The hostility towards the English reflected, of course, an increasing friendliness for the French and no doubt this shift in sentiment resulted from the successes of the French in the early years of the war. It became most apparent soon after they captured Fort Oswego from the English and thereby gained undisputed access to the Ohio Valley. All the southern colonies, including North Carolina, now seemed in danger of enemy invasion, and the Cherokee wanted to avoid ties with the losing side. The pro‑French feeling was  p70 strongest in the Overhills Settlement which was most exposed to French influence and pressure. For a while it appeared that all the Overhills towns were united against the English, but as time went by, it became clear that pro‑French sympathy was centered in only a few of the towns. Accordingly, in the fall of 1756, the South Carolinians finally began the construction of a fort in the Overhills country, on the Little Tennessee River near the town of Tomatley. Named Fort Loudon, the structure was much larger and stronger than the Virginia fort and was to play an important part in later English-Cherokee relations. The fact that many of the natives welcomed the fort while some opposed it revealed the disunity of the Indians. By the spring of 1757, however, it appeared that the English supporters had won out and that the danger of an alliance between the Cherokee and the French had passed. In any event, Cherokee warriors went to Virginia in the spring of 1757 and again the following year.

In their willingness to fight for the defense of Virginia, the Cherokee were not motivated by an affection for the cause. George Washington, then colonel of the First Virginia Regiment, reported that they "are mercenary; every service of theirs must be purchased; and they are easily offended, being thoroughly sensible of their importance." The Cherokee did indeed understand the importance of their services and they expected to be adequately paid for them, as well as for the fact that they were required to neglect their farming and hunting while away at war. When they failed to receive what they thought was just, they returned home in 1757 and again in 1758 without having contributed a great deal in the struggle against the French.
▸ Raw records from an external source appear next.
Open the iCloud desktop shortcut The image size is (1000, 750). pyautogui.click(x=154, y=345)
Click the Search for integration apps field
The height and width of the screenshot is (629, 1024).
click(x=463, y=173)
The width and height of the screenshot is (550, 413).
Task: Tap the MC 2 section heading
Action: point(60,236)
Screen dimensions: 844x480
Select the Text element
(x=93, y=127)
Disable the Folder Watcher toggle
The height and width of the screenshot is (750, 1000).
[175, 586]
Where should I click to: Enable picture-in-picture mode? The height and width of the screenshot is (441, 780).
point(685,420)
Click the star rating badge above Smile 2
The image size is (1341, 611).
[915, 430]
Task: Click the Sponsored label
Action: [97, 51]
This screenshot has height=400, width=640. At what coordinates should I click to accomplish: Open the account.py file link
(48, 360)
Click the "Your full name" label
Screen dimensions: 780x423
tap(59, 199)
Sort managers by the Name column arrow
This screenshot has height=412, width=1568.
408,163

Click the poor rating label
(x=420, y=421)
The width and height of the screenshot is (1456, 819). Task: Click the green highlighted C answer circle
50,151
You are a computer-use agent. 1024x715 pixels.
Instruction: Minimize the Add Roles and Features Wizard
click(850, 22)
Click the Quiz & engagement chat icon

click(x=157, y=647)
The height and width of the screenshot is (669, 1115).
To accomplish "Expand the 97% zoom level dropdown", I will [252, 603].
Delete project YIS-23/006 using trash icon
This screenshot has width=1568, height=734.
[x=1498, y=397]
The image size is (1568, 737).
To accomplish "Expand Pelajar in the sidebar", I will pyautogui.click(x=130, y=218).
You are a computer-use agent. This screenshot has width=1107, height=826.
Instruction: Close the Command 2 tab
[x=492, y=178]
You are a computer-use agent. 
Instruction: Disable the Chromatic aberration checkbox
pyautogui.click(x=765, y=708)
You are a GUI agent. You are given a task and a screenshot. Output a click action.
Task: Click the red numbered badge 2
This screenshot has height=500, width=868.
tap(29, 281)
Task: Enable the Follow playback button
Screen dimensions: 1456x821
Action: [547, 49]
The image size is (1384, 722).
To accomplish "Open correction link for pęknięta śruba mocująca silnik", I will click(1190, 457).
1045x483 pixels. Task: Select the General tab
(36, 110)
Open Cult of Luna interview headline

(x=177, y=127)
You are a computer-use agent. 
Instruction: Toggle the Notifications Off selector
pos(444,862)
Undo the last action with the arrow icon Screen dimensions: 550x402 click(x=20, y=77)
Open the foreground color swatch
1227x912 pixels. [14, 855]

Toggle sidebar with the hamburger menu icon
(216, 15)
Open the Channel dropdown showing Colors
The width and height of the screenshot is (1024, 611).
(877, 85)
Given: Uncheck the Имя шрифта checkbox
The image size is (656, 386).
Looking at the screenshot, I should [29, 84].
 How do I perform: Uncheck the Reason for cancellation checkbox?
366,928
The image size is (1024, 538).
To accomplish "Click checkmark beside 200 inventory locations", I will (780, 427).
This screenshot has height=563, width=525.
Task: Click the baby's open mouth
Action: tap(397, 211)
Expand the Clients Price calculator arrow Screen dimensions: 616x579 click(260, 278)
The fact that the friendship of the Cherokee still could not be taken for granted was shown in 1758 when the warriors  p71 who had gone to Virginia returned home. While passing through the Virginia frontier they took horses from the settlers. When the settlers used forceful means to recover their property, the result was the killing of both whites and Indians. North Carolina was spared this trouble, and much of the credit for this good fortune must be given to the Moravians. Hundreds of the natives going to and from Virginia in 1758 were fed as friendly allies at Bethabara and they responded to the hospitality by peaceful conduct. To the grateful Indians, Bethabara became known as "the Dutch fort where there are good People and much bread."

The feeling of the Cherokee, especially the young warriors, for the people of Virginia, however, was one of bitterness and a desire for revenge. They were restricted from seeking such revenge only by their elder leaders and by Governor Glen of South Carolina. Glen warned them that war against the people of Virginia would mean the destruction of the Cherokee. On the other hand, for peaceful acceptance of their loss he promised "presents to the Relations of your People who have been slain sufficient to hide the bones of the dead Men and wipe away the tears from the eyes of their friends." In November, 1758, representatives of the tribe travelled to Charles Town and received the presents. A few days later the French abandoned Fort Duquesne as a large army of English and colonial troops approached. Peace it seemed had once more come to the southern frontier. For the people of the Carolinas, however, the worst was yet to come.